Answer these questions using the film summary below:
1. In what year was the film made?
2. What does Julie eat out of a paper bag?
3. What does Julie's ex-lover make for her?

**Extract to read**

◆ ◆ ◆ ◆

Je Tu Il Elle (; ) is a 1974 French-Belgian film by the Belgian film director Chantal Akerman. To celebrate the 30th anniversary of the Teddy Awards, the film was selected to be shown at the 66th Berlin International Film Festival in February 2016.

Plot
Julie lives alone in her room; she narrates the film, the first line of which is "So I left". For the first third of the film, she rearranges her furniture, writes letters, lounges in the nude, and eats sugar out of a paper bag. She eventually leaves her room and hitchhikes with a young male driver. They make stops at a restaurant, a bar, and a restroom. She gives him a handjob and he discusses his family life in a long monologue, before they part ways.

Julie then visits a woman, her ex-lover, who makes Julie sandwiches and a drink. Julie then suggestively begins to undress the woman, and they have sex. Julie's narration says the woman told her (Julie) "You have to leave in the morning." She does, bringing the film full circle.

◆ ◆ ◆ ◆

(Extracted data entries)
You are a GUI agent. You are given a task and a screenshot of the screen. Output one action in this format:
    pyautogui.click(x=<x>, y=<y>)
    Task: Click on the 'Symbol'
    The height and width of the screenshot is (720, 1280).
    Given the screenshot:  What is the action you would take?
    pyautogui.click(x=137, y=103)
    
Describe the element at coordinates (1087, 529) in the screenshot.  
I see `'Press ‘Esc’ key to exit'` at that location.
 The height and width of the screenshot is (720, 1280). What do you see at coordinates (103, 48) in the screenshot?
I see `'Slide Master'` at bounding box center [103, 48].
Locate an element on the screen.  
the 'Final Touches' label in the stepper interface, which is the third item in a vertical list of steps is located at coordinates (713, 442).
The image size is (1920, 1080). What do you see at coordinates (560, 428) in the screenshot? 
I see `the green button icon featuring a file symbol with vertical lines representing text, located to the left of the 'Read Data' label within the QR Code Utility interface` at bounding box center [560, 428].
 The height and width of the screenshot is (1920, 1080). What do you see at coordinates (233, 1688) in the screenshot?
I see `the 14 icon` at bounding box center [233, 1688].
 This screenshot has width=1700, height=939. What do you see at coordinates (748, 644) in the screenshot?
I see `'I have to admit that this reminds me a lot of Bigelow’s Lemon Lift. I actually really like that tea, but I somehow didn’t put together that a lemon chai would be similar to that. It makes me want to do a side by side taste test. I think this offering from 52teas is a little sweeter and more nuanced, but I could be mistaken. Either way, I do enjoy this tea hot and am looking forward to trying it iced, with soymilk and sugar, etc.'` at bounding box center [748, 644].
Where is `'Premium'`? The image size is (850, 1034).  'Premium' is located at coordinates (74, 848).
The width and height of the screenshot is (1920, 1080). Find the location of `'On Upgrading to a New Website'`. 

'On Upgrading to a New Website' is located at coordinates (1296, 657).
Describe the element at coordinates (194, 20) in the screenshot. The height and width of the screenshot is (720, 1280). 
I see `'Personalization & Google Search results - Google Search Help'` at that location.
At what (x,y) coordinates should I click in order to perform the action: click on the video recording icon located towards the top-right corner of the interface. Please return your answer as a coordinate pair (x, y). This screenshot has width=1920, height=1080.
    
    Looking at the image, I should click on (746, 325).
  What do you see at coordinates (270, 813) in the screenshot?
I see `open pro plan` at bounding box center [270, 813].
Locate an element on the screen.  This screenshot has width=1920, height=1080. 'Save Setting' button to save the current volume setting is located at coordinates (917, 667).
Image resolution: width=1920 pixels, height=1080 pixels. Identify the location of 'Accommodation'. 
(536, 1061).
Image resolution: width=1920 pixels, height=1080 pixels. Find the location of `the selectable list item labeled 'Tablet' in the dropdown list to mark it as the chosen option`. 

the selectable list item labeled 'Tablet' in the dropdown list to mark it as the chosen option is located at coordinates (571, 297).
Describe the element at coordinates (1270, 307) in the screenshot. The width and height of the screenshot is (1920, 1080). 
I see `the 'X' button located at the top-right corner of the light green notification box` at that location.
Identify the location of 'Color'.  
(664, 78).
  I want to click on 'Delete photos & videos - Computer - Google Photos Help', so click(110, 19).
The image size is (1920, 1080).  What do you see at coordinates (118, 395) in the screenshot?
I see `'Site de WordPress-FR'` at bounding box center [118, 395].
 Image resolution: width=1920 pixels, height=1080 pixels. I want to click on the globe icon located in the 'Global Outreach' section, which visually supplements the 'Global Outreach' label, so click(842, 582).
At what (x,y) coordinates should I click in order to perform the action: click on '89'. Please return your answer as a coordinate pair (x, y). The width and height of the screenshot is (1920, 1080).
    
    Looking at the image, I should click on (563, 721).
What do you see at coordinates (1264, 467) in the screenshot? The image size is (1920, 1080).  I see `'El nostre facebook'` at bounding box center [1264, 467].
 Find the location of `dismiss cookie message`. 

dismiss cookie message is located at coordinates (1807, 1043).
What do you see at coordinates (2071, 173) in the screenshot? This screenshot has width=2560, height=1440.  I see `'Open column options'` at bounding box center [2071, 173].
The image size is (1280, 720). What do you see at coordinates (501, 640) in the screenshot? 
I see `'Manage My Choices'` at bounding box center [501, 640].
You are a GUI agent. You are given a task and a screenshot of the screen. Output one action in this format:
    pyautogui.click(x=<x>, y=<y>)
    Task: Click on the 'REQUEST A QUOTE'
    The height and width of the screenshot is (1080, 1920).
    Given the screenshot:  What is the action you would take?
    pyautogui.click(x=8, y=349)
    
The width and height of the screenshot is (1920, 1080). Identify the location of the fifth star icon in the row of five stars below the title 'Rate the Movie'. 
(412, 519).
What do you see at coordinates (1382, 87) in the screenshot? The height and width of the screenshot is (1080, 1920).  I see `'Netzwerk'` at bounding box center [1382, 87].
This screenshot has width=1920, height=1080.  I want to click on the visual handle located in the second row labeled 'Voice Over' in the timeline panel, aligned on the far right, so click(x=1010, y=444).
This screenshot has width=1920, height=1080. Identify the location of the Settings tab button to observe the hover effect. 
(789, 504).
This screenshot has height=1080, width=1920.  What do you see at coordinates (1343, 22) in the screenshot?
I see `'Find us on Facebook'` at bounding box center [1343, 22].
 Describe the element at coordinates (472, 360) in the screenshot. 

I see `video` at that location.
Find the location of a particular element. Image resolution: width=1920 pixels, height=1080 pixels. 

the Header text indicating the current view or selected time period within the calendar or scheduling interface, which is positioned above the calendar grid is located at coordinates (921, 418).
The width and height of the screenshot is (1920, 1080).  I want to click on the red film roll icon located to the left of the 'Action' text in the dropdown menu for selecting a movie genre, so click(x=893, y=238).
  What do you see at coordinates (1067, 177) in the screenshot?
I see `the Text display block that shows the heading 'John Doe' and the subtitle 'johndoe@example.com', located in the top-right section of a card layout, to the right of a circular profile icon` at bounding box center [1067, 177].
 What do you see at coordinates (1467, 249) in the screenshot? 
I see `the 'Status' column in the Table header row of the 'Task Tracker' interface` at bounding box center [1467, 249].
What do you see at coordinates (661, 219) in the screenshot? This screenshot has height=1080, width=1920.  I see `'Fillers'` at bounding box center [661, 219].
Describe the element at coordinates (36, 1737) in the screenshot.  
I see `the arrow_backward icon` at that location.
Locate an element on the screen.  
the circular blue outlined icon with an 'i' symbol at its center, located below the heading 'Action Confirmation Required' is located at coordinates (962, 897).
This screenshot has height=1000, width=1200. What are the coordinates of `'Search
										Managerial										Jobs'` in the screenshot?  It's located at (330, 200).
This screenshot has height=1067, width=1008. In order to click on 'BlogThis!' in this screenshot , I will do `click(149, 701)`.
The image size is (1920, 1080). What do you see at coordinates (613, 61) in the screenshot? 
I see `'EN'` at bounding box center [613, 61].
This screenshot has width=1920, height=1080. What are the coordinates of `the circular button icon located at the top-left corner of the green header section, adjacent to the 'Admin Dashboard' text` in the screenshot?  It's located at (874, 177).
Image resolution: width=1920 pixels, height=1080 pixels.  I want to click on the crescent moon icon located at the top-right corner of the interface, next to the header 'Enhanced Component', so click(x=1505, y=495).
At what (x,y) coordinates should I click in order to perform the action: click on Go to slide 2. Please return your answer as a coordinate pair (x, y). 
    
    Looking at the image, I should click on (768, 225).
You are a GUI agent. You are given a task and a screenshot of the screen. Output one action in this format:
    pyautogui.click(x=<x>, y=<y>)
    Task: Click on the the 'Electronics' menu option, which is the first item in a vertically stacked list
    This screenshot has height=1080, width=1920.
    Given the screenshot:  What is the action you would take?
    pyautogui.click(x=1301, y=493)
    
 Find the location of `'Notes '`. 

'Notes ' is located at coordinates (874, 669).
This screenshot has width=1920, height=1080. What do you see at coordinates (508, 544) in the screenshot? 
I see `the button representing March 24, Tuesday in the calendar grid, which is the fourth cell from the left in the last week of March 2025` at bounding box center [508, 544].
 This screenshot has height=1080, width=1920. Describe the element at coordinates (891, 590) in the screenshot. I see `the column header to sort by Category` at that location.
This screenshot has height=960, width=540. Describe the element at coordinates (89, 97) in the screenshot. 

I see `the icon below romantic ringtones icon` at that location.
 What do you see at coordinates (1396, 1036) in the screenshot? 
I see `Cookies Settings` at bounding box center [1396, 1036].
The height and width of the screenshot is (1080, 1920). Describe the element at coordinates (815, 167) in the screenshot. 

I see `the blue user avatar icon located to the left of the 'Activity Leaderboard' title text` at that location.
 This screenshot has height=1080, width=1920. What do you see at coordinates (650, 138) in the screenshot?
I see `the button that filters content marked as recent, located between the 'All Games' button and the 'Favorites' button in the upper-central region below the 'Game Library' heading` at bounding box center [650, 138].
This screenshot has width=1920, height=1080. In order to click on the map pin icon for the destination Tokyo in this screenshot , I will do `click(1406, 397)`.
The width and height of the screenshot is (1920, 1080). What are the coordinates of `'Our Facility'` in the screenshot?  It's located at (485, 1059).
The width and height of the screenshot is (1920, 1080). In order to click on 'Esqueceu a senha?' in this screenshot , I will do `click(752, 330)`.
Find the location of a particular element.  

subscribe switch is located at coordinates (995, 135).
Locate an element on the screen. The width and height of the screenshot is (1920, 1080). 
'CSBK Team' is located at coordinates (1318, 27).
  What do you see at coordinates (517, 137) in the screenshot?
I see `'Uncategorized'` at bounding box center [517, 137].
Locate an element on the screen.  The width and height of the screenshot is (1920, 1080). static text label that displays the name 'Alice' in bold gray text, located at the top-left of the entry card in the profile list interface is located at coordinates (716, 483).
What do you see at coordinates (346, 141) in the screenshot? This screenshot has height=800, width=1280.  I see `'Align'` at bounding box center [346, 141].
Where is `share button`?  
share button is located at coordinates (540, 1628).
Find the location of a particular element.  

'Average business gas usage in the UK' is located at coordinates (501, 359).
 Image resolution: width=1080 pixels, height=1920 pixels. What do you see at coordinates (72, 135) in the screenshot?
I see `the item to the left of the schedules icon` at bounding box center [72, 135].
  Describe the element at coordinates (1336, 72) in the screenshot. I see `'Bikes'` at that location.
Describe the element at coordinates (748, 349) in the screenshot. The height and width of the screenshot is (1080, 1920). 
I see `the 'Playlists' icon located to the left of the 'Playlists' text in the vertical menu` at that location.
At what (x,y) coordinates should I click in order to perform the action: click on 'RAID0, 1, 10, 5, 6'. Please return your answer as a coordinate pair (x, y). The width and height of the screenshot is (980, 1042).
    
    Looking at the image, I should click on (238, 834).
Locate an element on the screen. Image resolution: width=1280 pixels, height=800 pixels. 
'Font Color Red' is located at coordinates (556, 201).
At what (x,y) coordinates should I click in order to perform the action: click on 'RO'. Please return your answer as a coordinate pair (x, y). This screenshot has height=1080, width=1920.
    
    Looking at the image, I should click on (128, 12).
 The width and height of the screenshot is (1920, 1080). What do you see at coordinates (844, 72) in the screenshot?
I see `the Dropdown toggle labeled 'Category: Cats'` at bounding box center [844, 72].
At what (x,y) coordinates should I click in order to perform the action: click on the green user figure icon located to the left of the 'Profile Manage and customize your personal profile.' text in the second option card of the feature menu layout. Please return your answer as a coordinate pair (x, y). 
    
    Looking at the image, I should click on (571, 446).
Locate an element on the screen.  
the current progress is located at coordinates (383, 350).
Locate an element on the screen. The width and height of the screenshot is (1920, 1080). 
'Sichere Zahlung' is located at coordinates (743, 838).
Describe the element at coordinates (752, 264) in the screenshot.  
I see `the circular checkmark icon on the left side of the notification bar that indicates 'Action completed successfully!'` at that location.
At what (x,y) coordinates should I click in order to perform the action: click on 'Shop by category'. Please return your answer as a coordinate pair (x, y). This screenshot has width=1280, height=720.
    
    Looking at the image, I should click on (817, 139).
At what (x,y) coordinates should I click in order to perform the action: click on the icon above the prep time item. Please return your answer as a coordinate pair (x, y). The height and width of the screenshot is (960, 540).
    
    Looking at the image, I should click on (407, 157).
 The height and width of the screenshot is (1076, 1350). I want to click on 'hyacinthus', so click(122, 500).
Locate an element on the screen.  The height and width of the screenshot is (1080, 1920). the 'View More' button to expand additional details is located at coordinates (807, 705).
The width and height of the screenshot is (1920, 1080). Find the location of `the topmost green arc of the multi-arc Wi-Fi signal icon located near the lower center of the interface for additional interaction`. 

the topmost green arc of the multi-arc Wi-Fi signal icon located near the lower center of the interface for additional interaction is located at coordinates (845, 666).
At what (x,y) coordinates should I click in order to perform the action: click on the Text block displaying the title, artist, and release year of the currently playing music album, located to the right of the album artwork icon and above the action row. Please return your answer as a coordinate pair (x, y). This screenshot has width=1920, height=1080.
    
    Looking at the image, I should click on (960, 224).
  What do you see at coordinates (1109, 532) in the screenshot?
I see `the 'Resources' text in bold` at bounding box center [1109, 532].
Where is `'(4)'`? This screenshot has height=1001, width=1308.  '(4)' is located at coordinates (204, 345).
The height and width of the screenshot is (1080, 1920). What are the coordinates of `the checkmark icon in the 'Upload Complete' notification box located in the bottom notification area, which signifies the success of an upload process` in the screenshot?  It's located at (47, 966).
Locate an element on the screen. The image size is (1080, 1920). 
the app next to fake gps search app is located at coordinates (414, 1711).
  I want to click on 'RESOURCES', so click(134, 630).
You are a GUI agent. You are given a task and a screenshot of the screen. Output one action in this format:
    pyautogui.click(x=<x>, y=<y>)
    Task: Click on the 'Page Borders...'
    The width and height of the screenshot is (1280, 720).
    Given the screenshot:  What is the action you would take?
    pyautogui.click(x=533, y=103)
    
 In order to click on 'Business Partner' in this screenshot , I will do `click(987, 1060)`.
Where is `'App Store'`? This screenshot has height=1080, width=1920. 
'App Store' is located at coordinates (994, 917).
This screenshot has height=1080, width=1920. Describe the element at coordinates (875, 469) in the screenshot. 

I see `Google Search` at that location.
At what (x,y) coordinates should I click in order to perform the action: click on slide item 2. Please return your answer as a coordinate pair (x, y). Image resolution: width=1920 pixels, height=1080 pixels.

◆ ◆ ◆ ◆

**Task solution**
1. 1974
2. Sugar
3. Sandwiches and a drink